KABBALAH
Chapter Five - Ain Soph and the Infinite Nothing
Section 6 of 13
CHAPTER FIVE
Ain Soph and the Infinite Nothing
BEFORE GOD SAID “Let there be light,” before angels, commandments, or even the alphabet, there was nothing.
Not empty space.
Not darkness.
Not even silence.
Just Ain Soph, the infinite nothingness.
And according to Kabbalah, that’s where it all starts.
Kabbalists talk about a kind of triple concept:
- Ain: literally “nothing.” Absolute negation. No form, no being, no concept, no thing. Not even "not."
- Ain Soph: “the Infinite.” No boundaries. No end. Pure unlimitedness. The raw, endless... whatever-it-is.
- Ain Soph Aur: “the Infinite Light.” The first whisper of divine energy, still totally undifferentiated, flooding nowhere, and filling nothing.
This is the “pre-God” zone.

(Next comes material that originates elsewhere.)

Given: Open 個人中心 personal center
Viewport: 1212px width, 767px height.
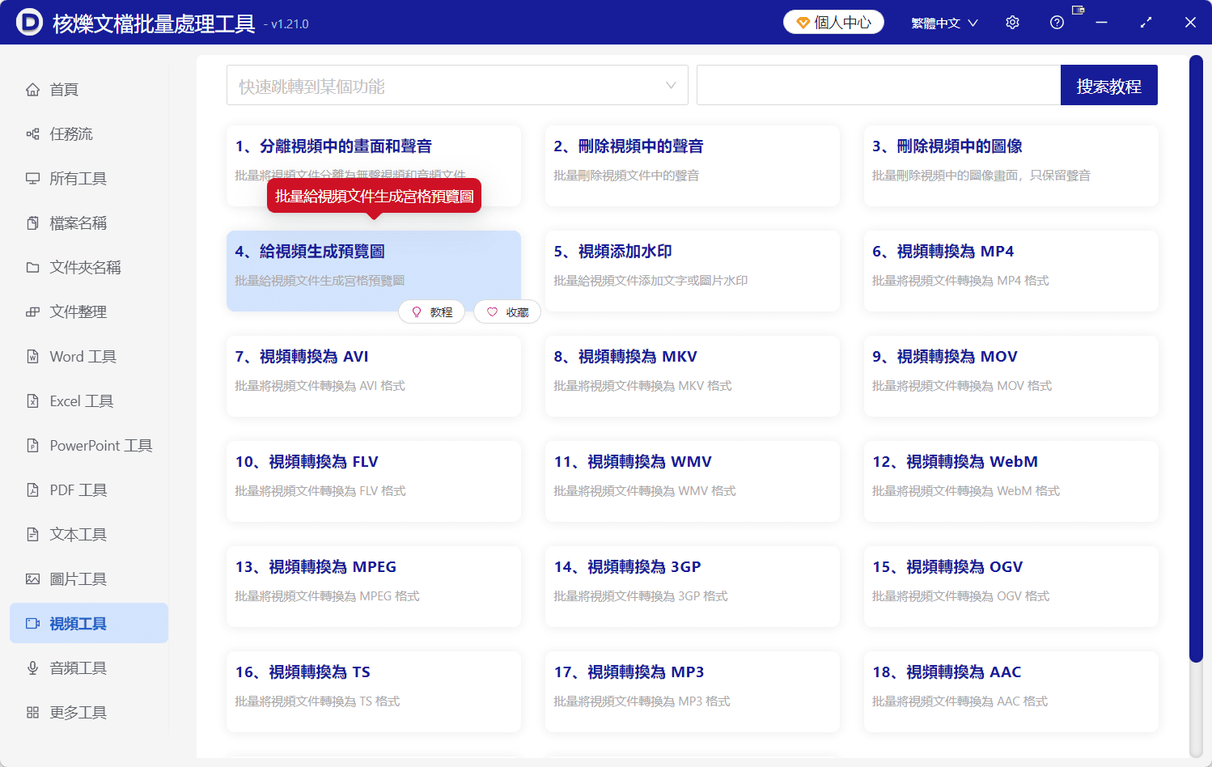Looking at the screenshot, I should (x=833, y=22).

Not a being. Not a personality. Not a dude with a beard on a throne. Just a boundless, unknowable presence with no shape, no face, and no name.
You can’t pray to it.
You can’t understand it.
You can barely say it.
Which is exactly the point.
Kabbalists are obsessed with origins. And they realized that if you start your theology with “God created the world,” you’re already too late.
Where did God come from?
What existed before creation?
Ain Soph is their answer. Not a creation myth, a pre-creation myth.

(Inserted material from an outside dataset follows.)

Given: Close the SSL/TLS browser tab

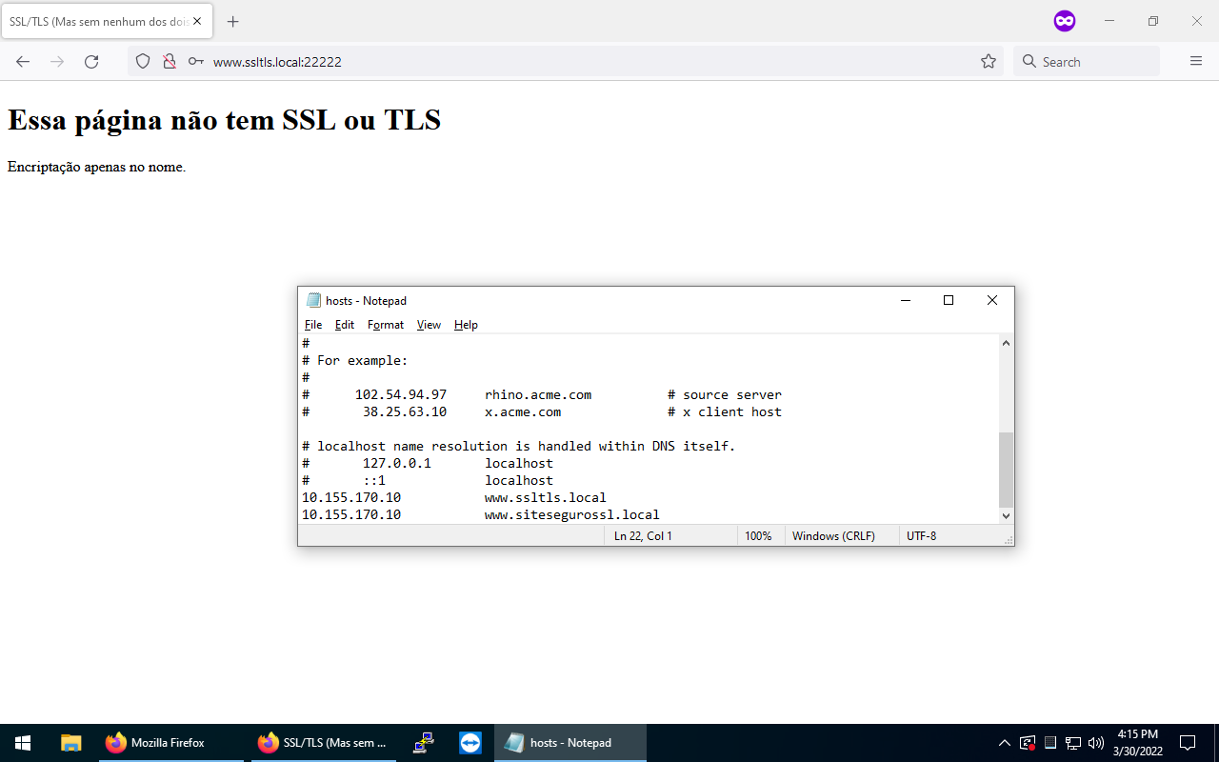Looking at the screenshot, I should pyautogui.click(x=197, y=21).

It's not a god. It’s pre-divinity. The background radiation of being. And it’s so abstract that most religious thinkers didn’t want to touch it.
But Kabbalists did.
Because if you want to understand why the world feels broken, or why evil even exists, or how something can come from nothing, you have to start here.
But here’s the paradox: Ain Soph is too infinite to create anything.

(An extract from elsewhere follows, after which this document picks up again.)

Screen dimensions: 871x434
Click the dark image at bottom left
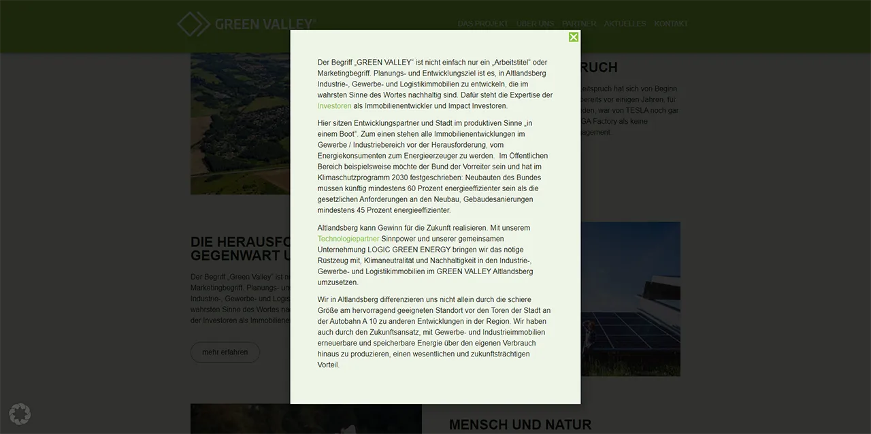click(240, 419)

You can’t build a world from boundless infinity. There’s no space to put it. No separation. No identity. Just endless being swallowing itself forever.
So the first act of creation isn’t an explosion.
It’s a contraction.
Kabbalists call it Tzimtzum, the withdrawal.
According to this idea, Ain Soph “pulls back” a part of itself, creating a void. An empty space where something finite could exist.
That’s the first move.
God had to get out of the way for the world to exist.
And that is when creation begins.
This flips the whole divine narrative upside down.
Instead of a God bursting into action and shaping the world, Kabbalah says the original source is so infinite, so unknowable, that it has to retreat just to let something else be.
That’s deep. And it explains why we feel so far from the divine. The source is too big to reach. It’s not even here in the normal sense.
But it left a trail.
And in the space it carved out, divine light started pouring in. That’s when the sefirot were born. That’s when the Tree of Life started forming. That’s when the system went live.